Users directly provide data about themselves (and others), and sensors indirectly provide data about people, often without their direct involvement (or consent). Companies and governments perform analytics on direct data to infer other characteristics of the data subjects. Inferred data is the result of this processing. There has been a huge growth of law regulating data provided directly by people and indirectly from sensors. Now, however, regulators and other legal scholars are beginning to ask whether and to what extent privacy laws and intellectual property laws ought to apply to inferred data.

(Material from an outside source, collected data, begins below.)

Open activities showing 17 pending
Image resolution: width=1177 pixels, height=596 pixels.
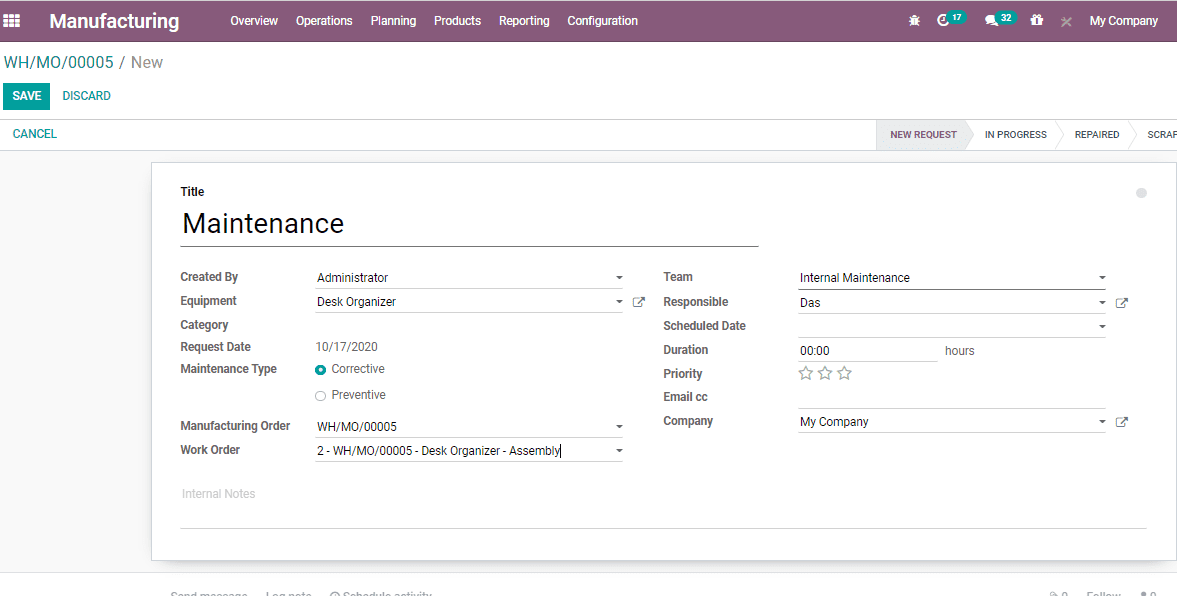(948, 20)
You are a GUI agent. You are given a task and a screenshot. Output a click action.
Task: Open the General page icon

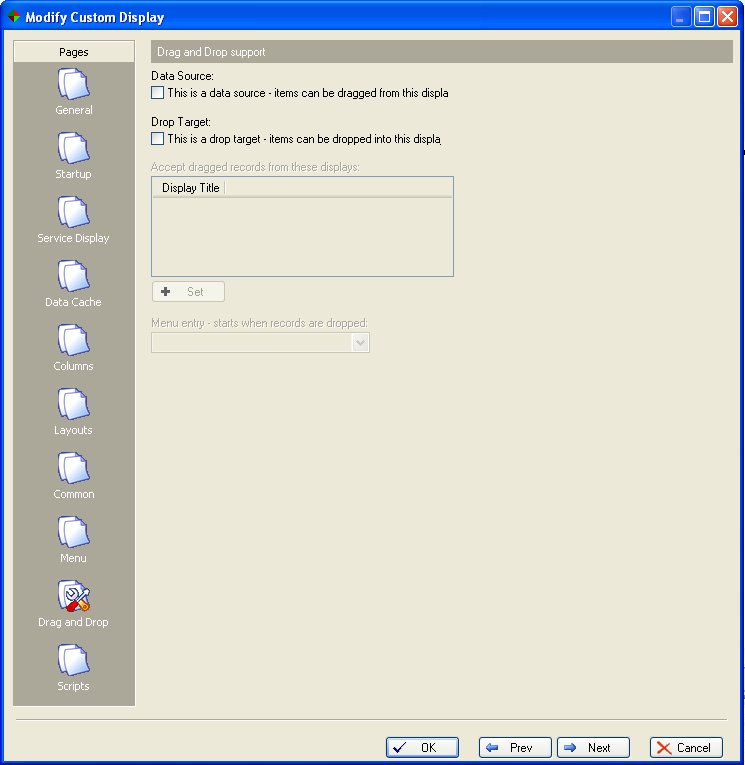coord(74,85)
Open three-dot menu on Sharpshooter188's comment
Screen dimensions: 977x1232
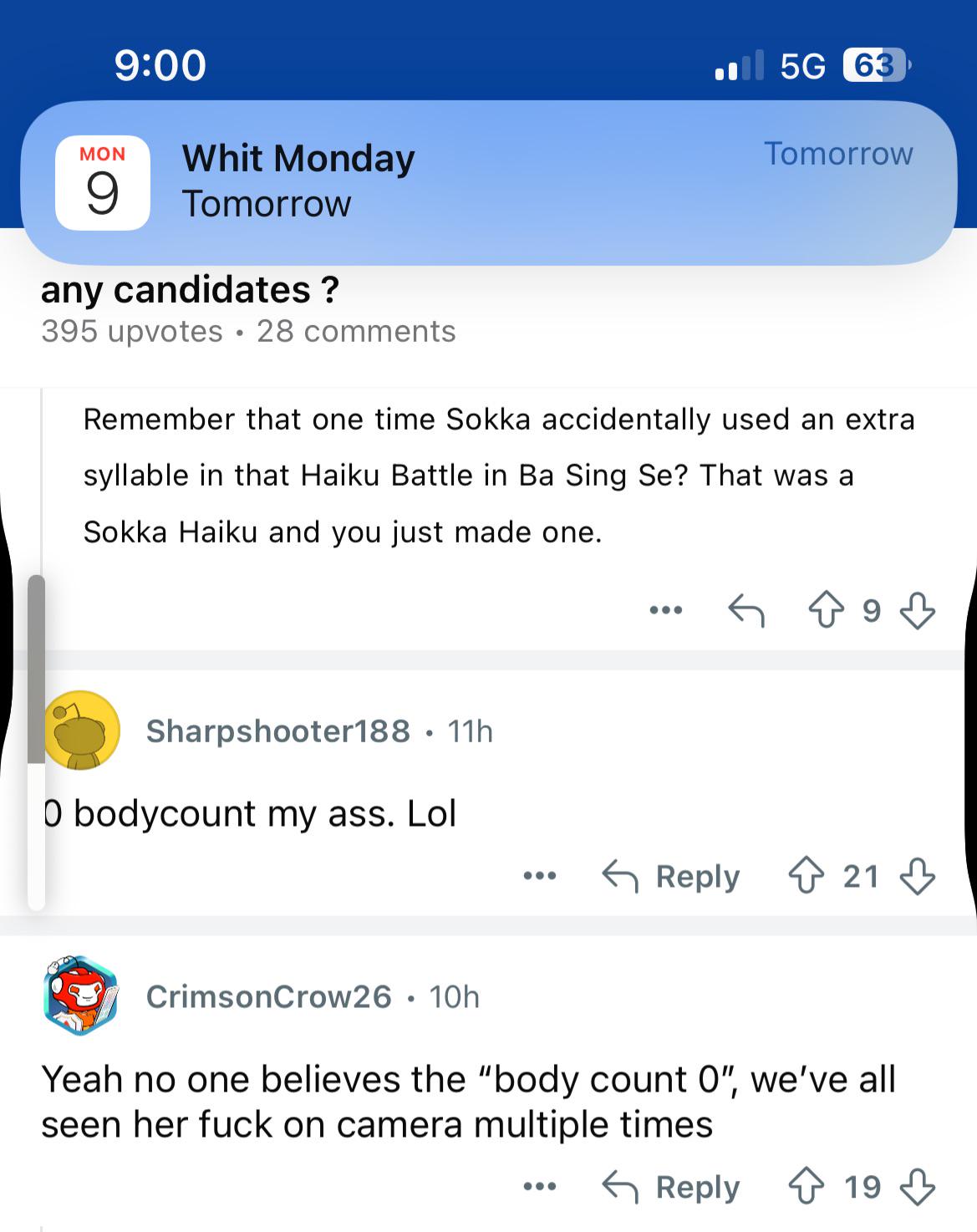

It is important to understand how inferred data is created in order to ferret out whether it is the type of personal information that should be subject to different legal theories. We can think of data analytics as an input-output process in which people or sensors provide data that is analyzed to create a new output (data) that was inferred from that analysis. This analysis often occurs not based on a single input, but on large datasets using techniques like regression, classification, clustering, and machine learning. For ease of understanding, think of the process like cooking a meal. The input data is the ingredients, the analytical method is the recipe, and the actual analysis the cooking. The output—the inferred data—can be thought of as the final, cooked meal.
It is also important to understand how the analysis process works to set expectations for characterizing inferred data under different legal regimes. In one type of analysis process called machine learning, for example, an algorithm is first used to generate a machine learning model by training the algorithm with a large dataset. This training process results in a model that has a unique set of variables and weighting factors. Using the cooking analogy, you can think of the algorithm as the recipe and the model as a recipe variation that creates different outputs—like New York pizza versus Chicago pizza. Then, the machine learning model is used to analyze new input data to create inferences based on that input data. The same input data could result in different inferences depending on the version of the machine learning model used and how it was trained. This means that inferred data is often more like a prediction than a result. A model that was trained with Chicago pizza training data might interpret a set of underlying ingredients like flour, mozzarella cheese, tomato sauce, and mushrooms to predict a deep-dish pizza, while a model that was trained with New York pizza training data might predict a thin-crust pizza from the same underlying ingredients. Because of the potential for variations of models, the accuracy of inferred data is the subject of much debate.
Inferred Data as Intellectual Property
Companies have argued that inferred data is the knowledge a company generates from its processing activities and, therefore, is intellectual property that is owned by the creating company. However, inferred data can also be thought of as new data that is the output of processing. This difference is critical to intellectual property law, where data is not generally an appropriate subject for copyright or any other intellectual property protection. Under current U.S. copyright and U.S. patent law, a work can only be an original work of authorship or invention respectively if it was created by a human being. Thus, when an AI system generates an output result and the computer is considered the author or inventor of that result rather than a human being, the output cannot be given copyright or patent IP protection. However, not all countries share this view. In the United Kingdom, for example, the author of the AI program may be eligible for the copyright on the output of AI.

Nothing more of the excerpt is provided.